** Data shown **
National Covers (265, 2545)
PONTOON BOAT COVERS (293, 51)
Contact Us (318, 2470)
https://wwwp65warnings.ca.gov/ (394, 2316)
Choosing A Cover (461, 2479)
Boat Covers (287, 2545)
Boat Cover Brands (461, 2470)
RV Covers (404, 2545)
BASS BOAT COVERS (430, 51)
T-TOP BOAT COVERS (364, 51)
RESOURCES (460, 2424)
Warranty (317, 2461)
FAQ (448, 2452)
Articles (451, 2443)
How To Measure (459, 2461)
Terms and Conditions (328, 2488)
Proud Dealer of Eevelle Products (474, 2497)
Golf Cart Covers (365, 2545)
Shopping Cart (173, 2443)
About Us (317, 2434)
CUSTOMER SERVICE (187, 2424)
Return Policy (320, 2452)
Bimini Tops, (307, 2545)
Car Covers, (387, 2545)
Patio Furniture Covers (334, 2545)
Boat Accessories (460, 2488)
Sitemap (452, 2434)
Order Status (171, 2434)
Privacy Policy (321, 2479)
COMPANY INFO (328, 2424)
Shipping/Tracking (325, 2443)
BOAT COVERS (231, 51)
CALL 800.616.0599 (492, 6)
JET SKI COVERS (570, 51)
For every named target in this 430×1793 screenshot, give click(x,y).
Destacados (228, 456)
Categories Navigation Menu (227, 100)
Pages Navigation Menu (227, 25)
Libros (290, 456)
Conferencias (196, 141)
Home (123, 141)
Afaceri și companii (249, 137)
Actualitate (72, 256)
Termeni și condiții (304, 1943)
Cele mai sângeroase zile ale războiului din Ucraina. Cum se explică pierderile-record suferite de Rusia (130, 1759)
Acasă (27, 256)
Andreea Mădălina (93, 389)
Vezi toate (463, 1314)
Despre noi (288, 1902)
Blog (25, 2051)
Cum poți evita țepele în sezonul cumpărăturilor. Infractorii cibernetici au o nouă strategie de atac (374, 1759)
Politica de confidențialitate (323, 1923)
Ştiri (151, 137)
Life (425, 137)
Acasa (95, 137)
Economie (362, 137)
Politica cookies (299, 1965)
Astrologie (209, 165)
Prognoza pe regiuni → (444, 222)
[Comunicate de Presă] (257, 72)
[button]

** Exercise details **
Print again the lines of the entries above that fall between the line holding "Choosing A Cover (461, 2479)" and the line holding "Golf Cart Covers (365, 2545)", inclusive, exactly as they stand.

** Answer for this exercise **
Choosing A Cover (461, 2479)
Boat Covers (287, 2545)
Boat Cover Brands (461, 2470)
RV Covers (404, 2545)
BASS BOAT COVERS (430, 51)
T-TOP BOAT COVERS (364, 51)
RESOURCES (460, 2424)
Warranty (317, 2461)
FAQ (448, 2452)
Articles (451, 2443)
How To Measure (459, 2461)
Terms and Conditions (328, 2488)
Proud Dealer of Eevelle Products (474, 2497)
Golf Cart Covers (365, 2545)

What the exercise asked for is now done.